[Saved entries]

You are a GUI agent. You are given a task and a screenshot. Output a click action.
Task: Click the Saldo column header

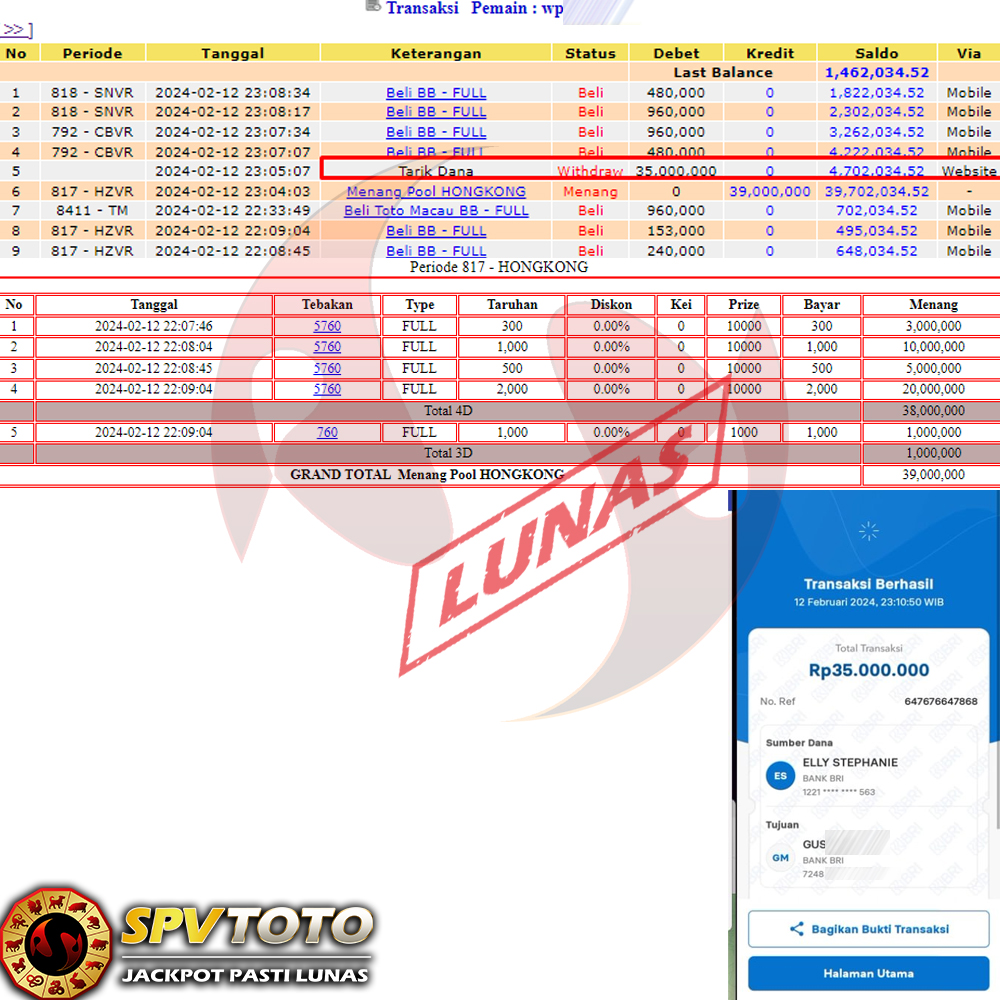click(x=876, y=53)
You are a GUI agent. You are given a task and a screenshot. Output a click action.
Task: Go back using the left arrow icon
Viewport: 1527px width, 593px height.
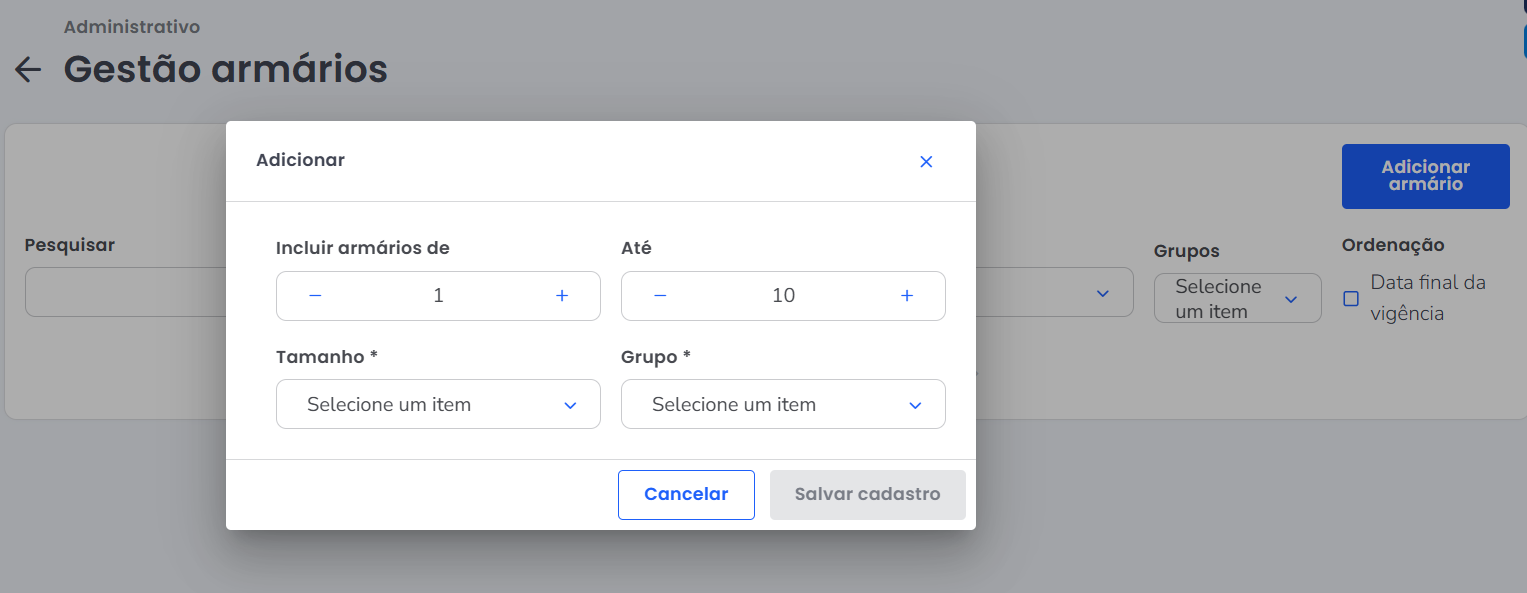point(28,69)
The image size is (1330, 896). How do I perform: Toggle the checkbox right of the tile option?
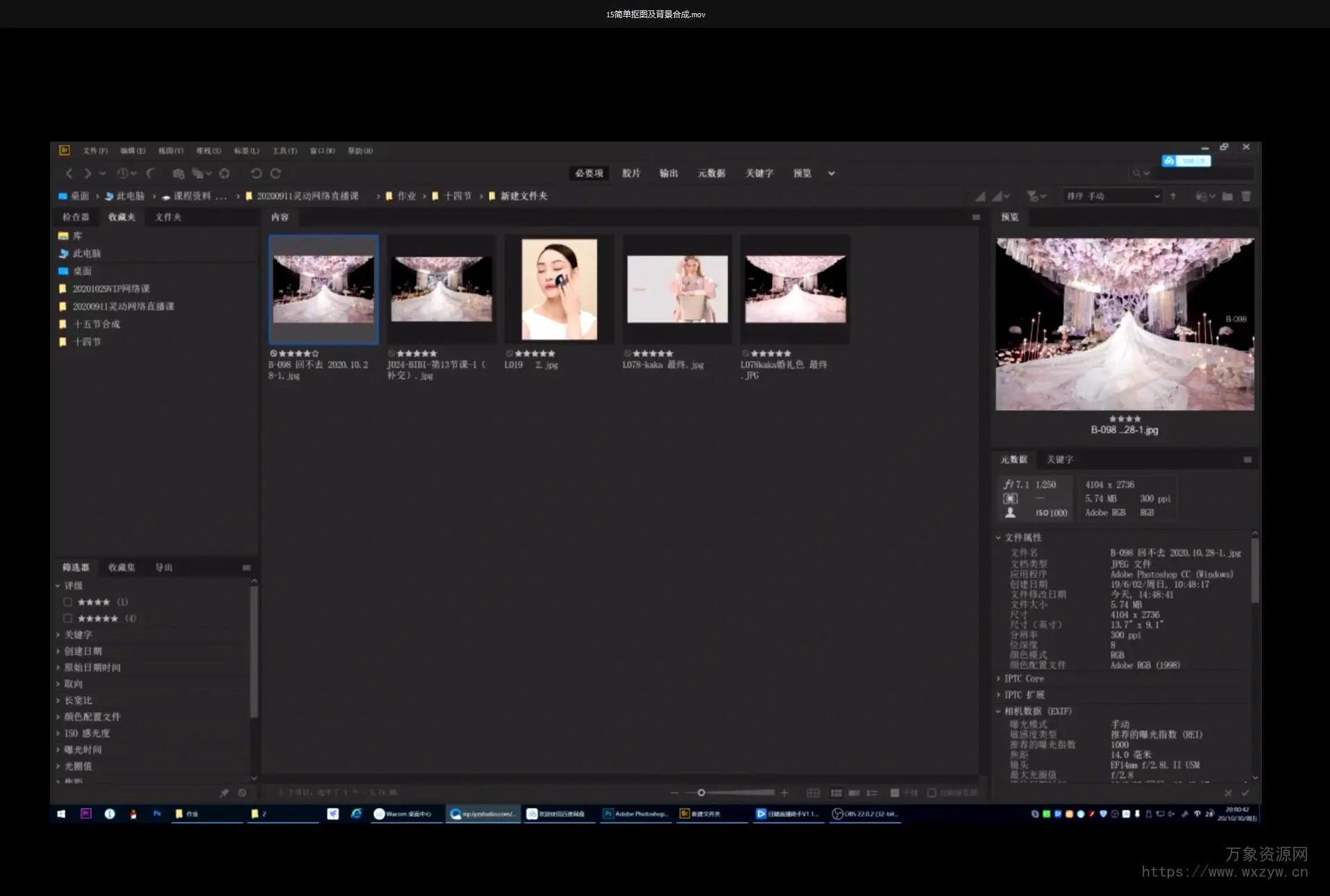(x=932, y=793)
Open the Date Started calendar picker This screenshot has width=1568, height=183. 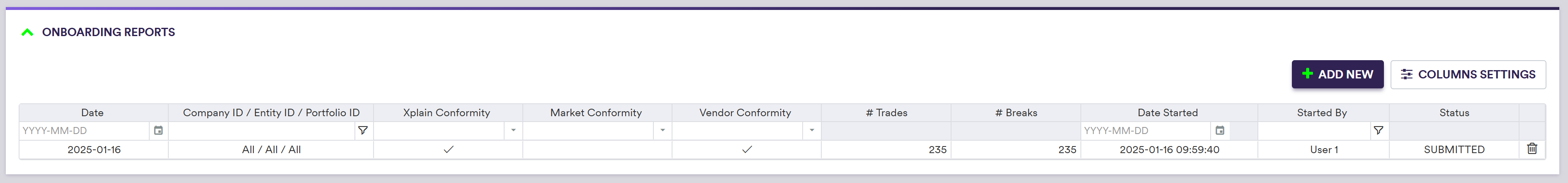[1220, 131]
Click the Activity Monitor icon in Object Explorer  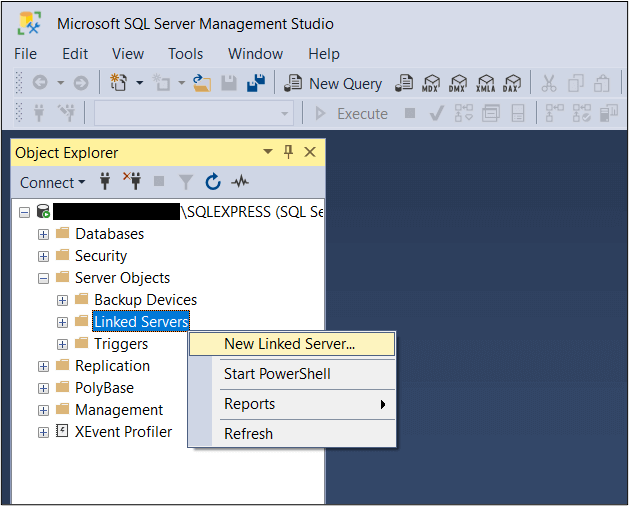click(240, 182)
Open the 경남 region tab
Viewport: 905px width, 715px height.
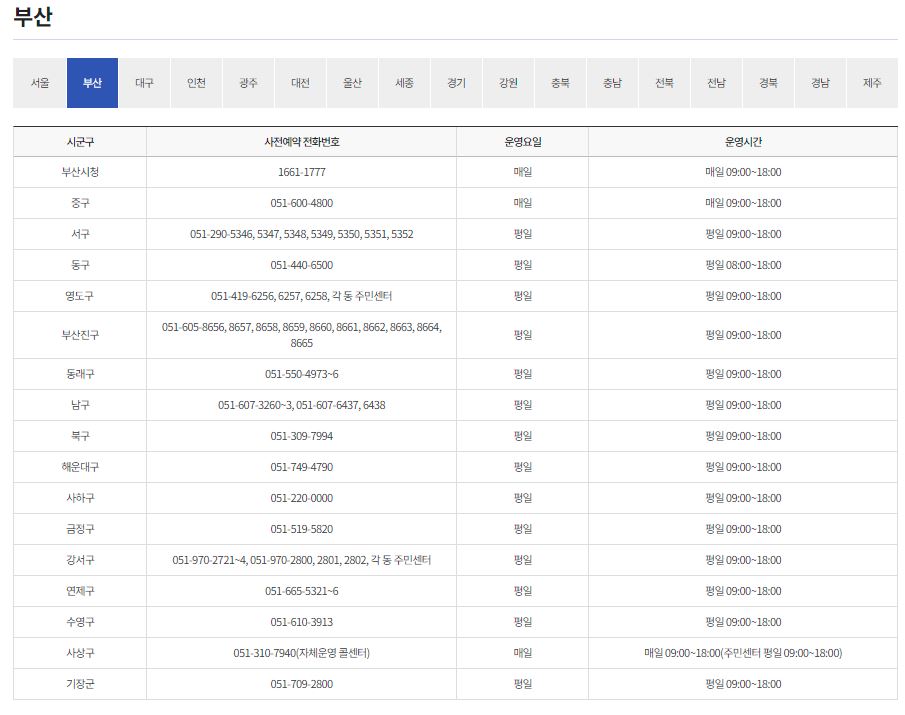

#### Work order
Print the data above verbatim from the first line through the line holding "Task: Go back using the left arrow icon", leaving every picture out.

#### Result of this task
You are a GUI agent. You are given a task and a screenshot. Output a click action.
Task: Click the Saldo column header

click(x=876, y=53)
You are a GUI agent. You are given a task and a screenshot. Output a click action.
Task: Go back using the left arrow icon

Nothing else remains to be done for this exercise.